Problem to work on: A faithful copy of all the records is needed, with the pictures omitted.

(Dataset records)
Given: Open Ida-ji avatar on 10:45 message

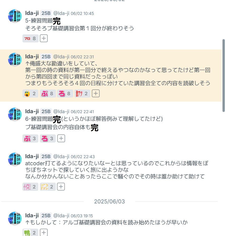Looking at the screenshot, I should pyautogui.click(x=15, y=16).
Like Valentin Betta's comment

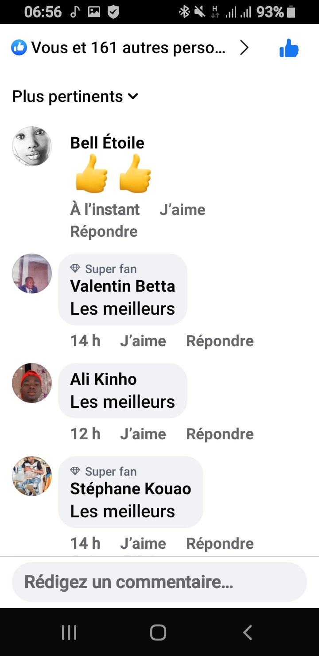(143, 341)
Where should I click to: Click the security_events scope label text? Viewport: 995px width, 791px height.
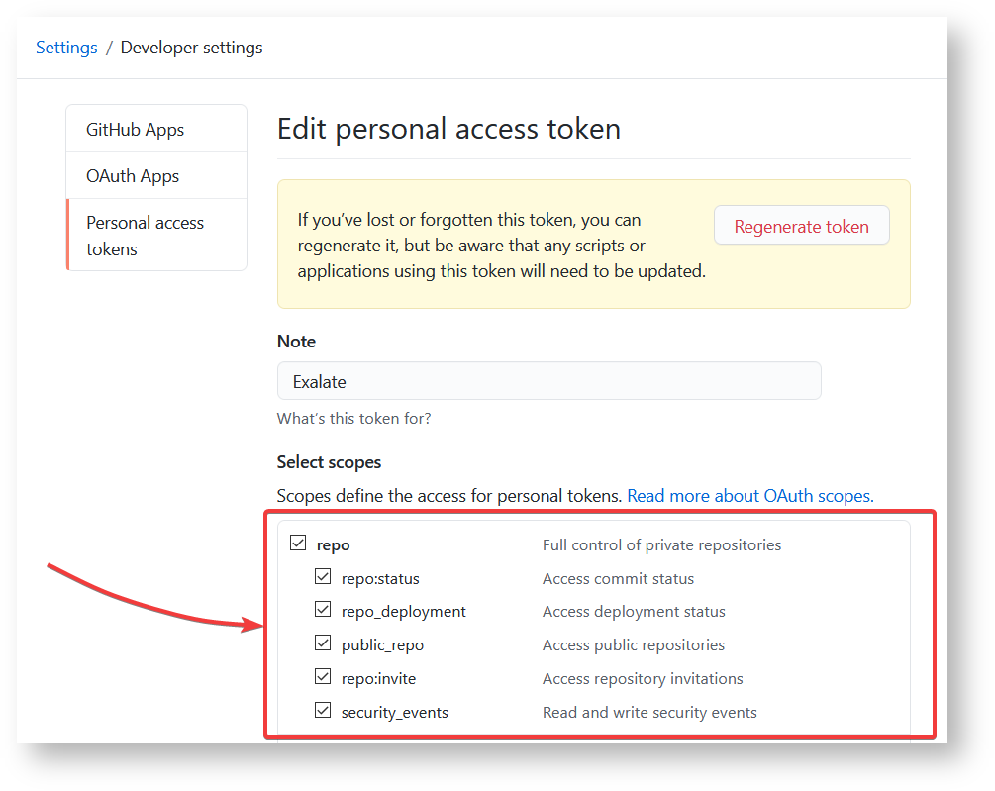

Finished exercise:
Given: Open Ida-ji avatar on 10:45 message

Looking at the screenshot, I should pyautogui.click(x=15, y=16).
Like Valentin Betta's comment

(143, 341)
Where should I click to: Click the security_events scope label text? Viewport: 995px width, 791px height.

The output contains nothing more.